# USB HID Keyboard issue



## Tropod (Jan 13, 2008)

hi,
Searched but the closest I found wasn't quite the issue I'm having.

Firstly, some system specs;
ASUS P5E-VM motherboard (with updated bios)
Intel E6850
2GB Ram
430W PSU
Windows XP Pro SP2
*XSonic USB Multimedia Keyboard (brand new) <device I'm having issue with.
HID Keyboard device driver 5.1.2600.2180 (from WinXP SP2)

Description of problem:
USB Keyboard: This keyboard randomly stops working, there doesn't seem to be any consistency to it at all as to when/if it stops working (& so I can't even effectively reproduce the problem). And I have to unplug it & plug it back in (same or different port, doesn't matter) in order to get it working again.

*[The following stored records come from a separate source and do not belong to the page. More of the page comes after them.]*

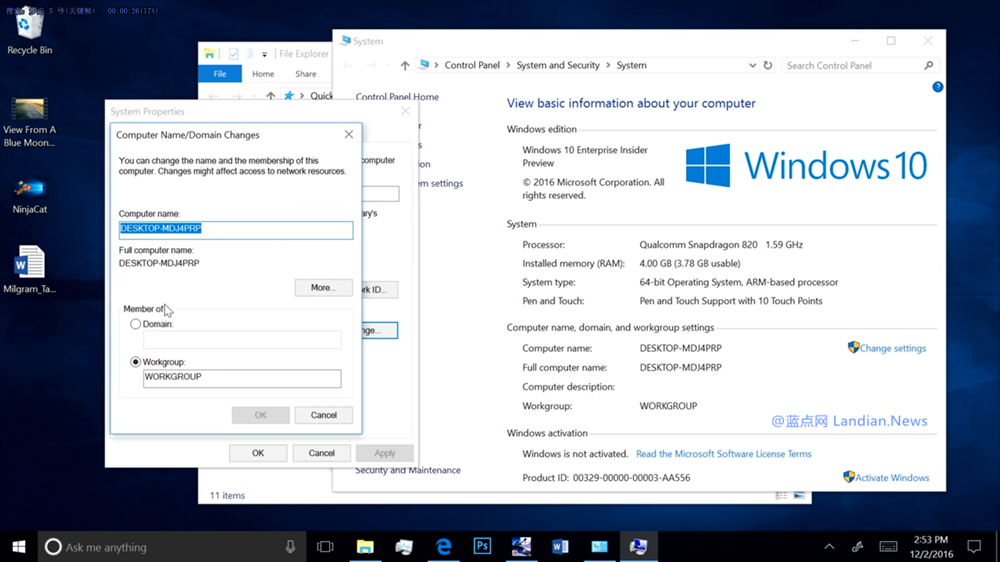Click the Cortana microphone icon
The image size is (1000, 562).
[x=291, y=547]
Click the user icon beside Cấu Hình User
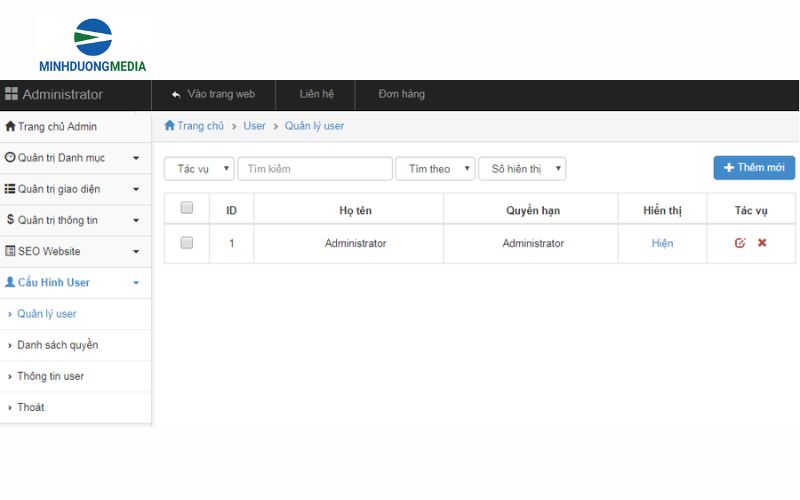This screenshot has height=500, width=800. pos(10,282)
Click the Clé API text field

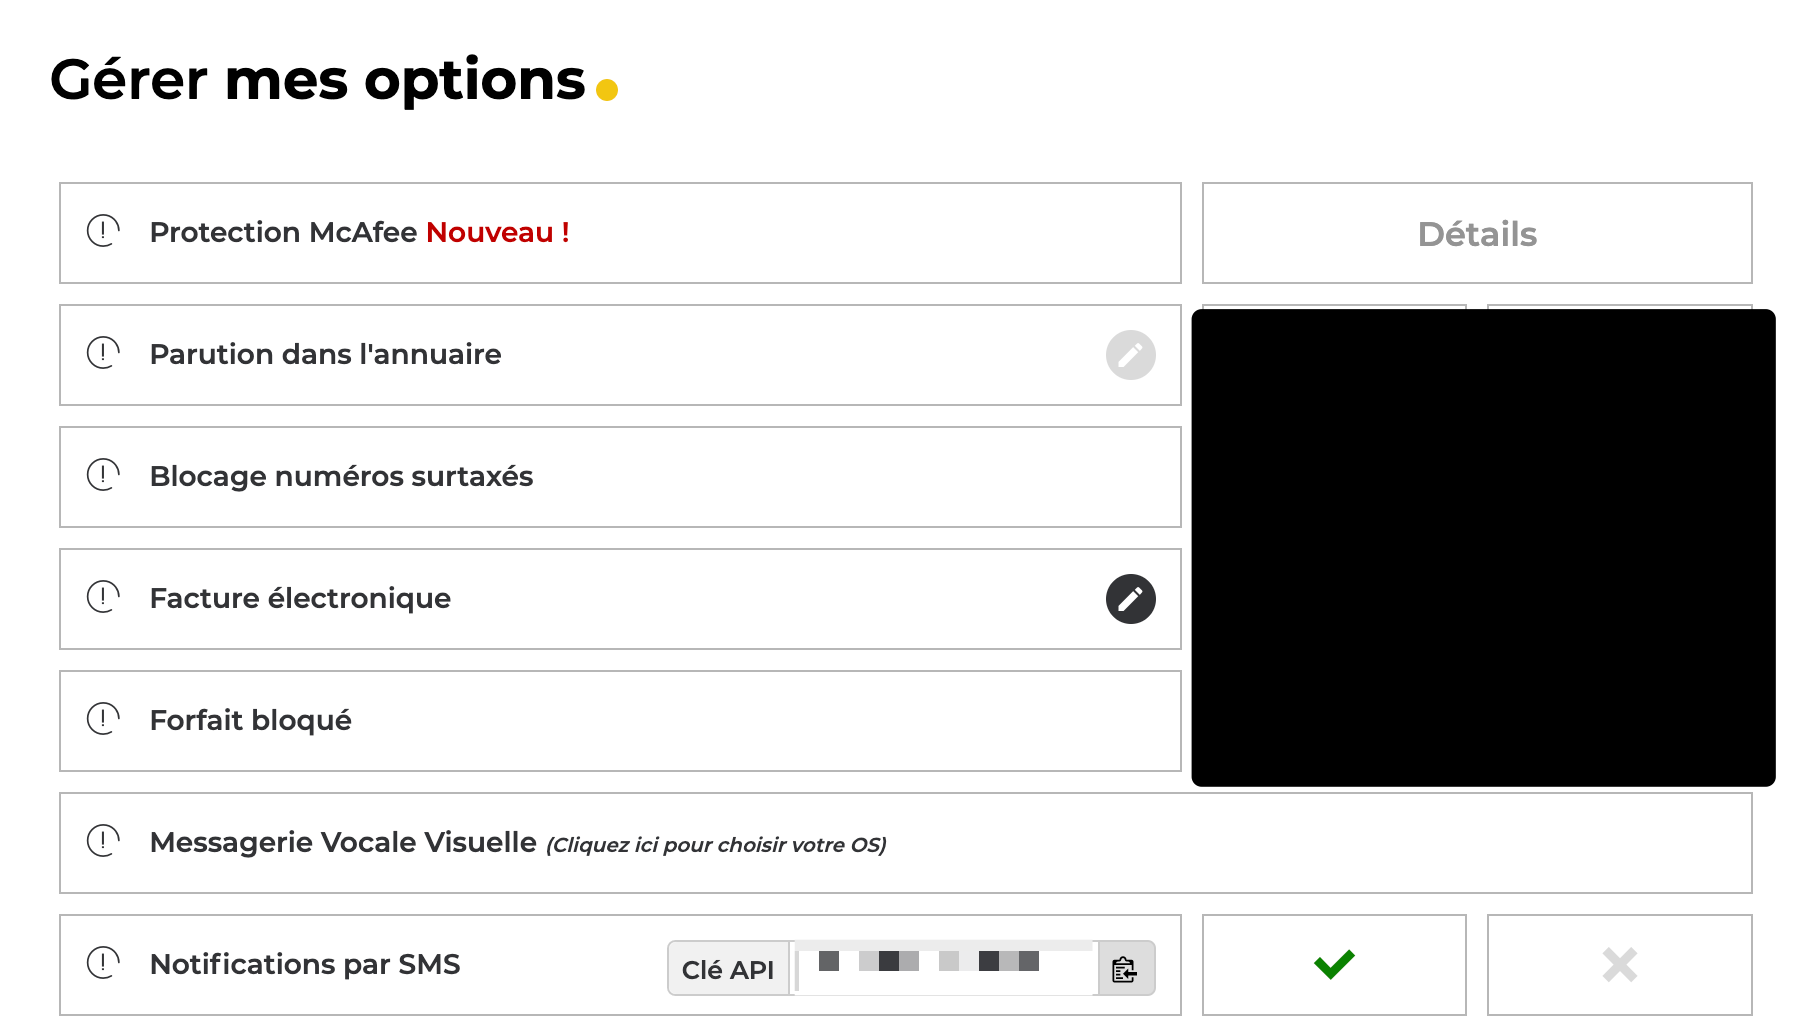[945, 969]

I have tried searching the net & even manufacturer site for device driver and also a more update version of HID/USB driver, but to no avail. I'm ashamed to say it, but the keyboard did come with a floppy disk with (presumably) a driver, but somehow it had been misplaced/overwritten (I have no idea:4-dontkno ) before it got installed (was preoccupied putting other new hardware together) & it was the last one from where I bought it.

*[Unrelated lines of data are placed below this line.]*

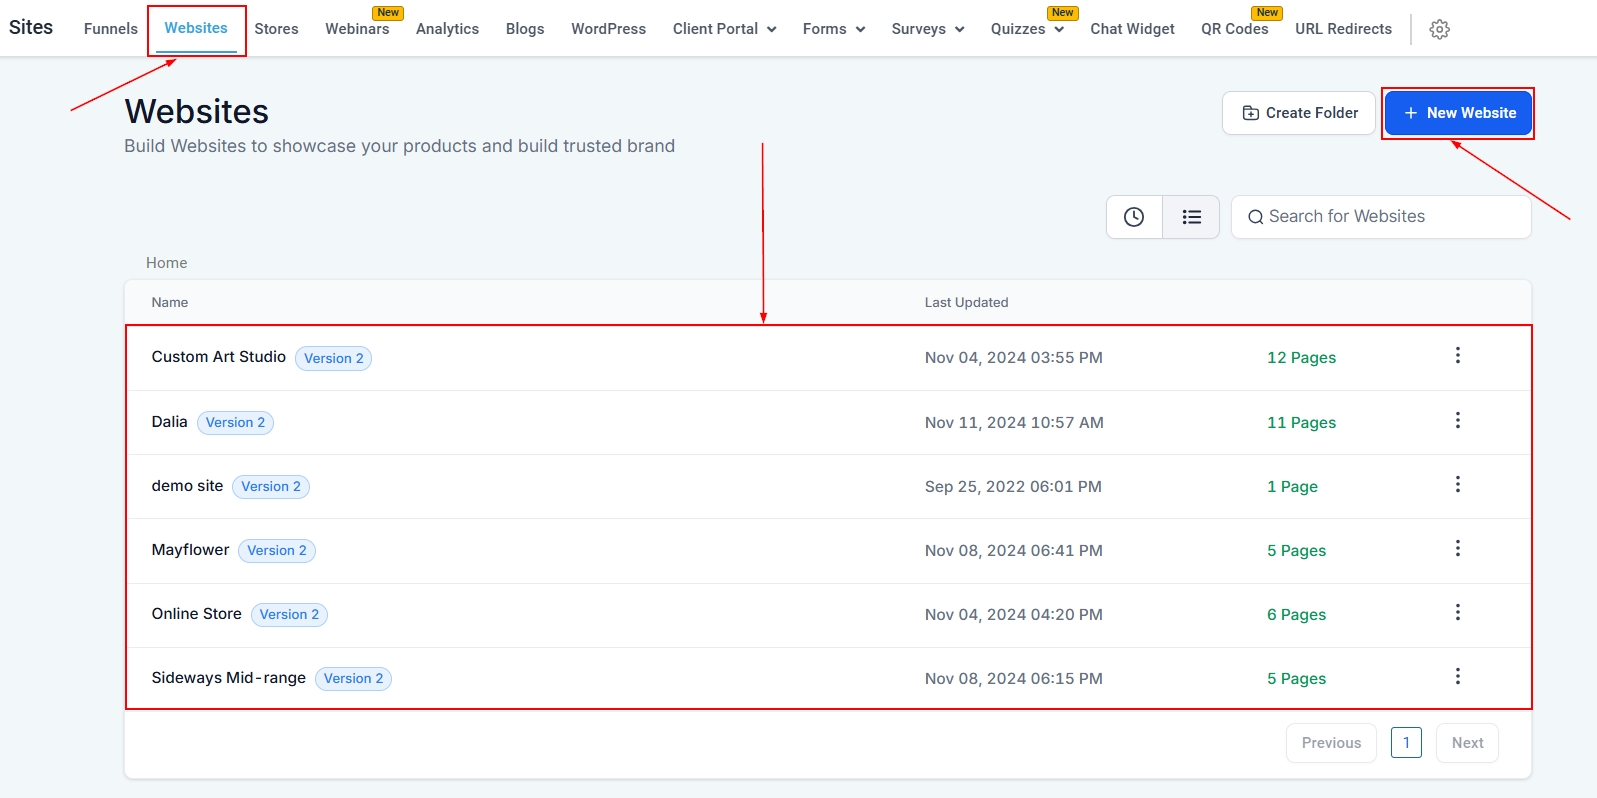The height and width of the screenshot is (798, 1597).
Task: Open three-dot menu for demo site
Action: 1457,485
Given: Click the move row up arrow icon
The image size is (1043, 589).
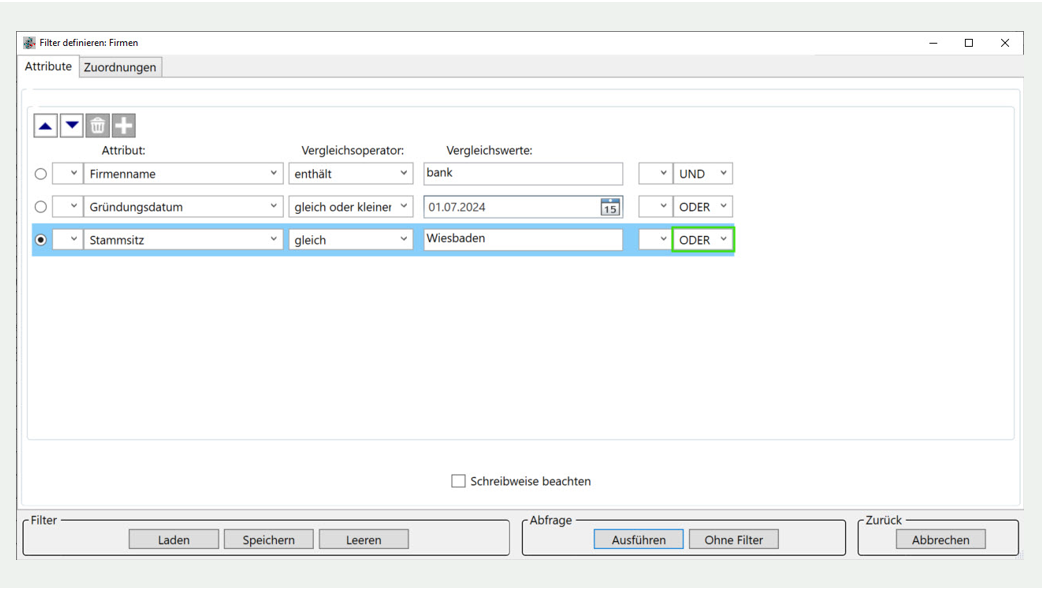Looking at the screenshot, I should pyautogui.click(x=45, y=126).
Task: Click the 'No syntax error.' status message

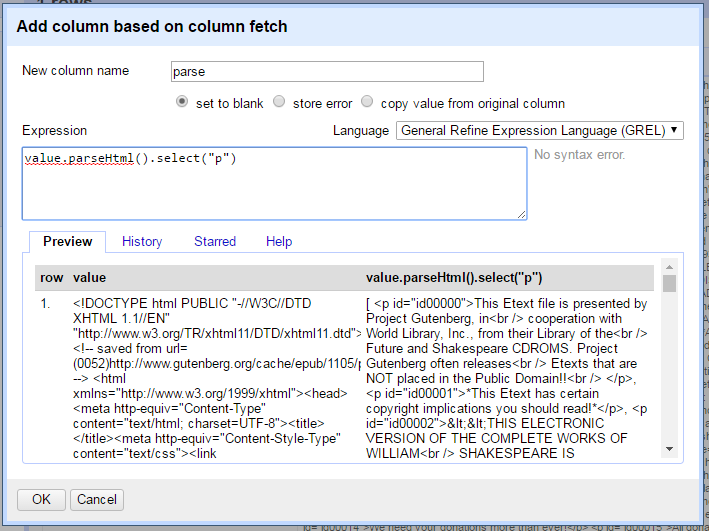Action: 580,155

If anyone has a driver or any help/suggestions, would be great.
Any other info that may be needed, let us know & will be only to glad to post. Thanks!


----------



## speedster123 (Oct 18, 2006)

http://xsonic.net/\download.html



> 430W PSU


 this might be a little weak.
make sure there is only one keyboard listed in the device manager
make sure all usb entries are enabled in the bios
make sure plug and play is also enabled
run adware/malware/virus scans
other fixes might include installing a pci/usb card which are reasonably priced
does it work when you use the ps2 to usb adapter that is usually included with the keyboard?


----------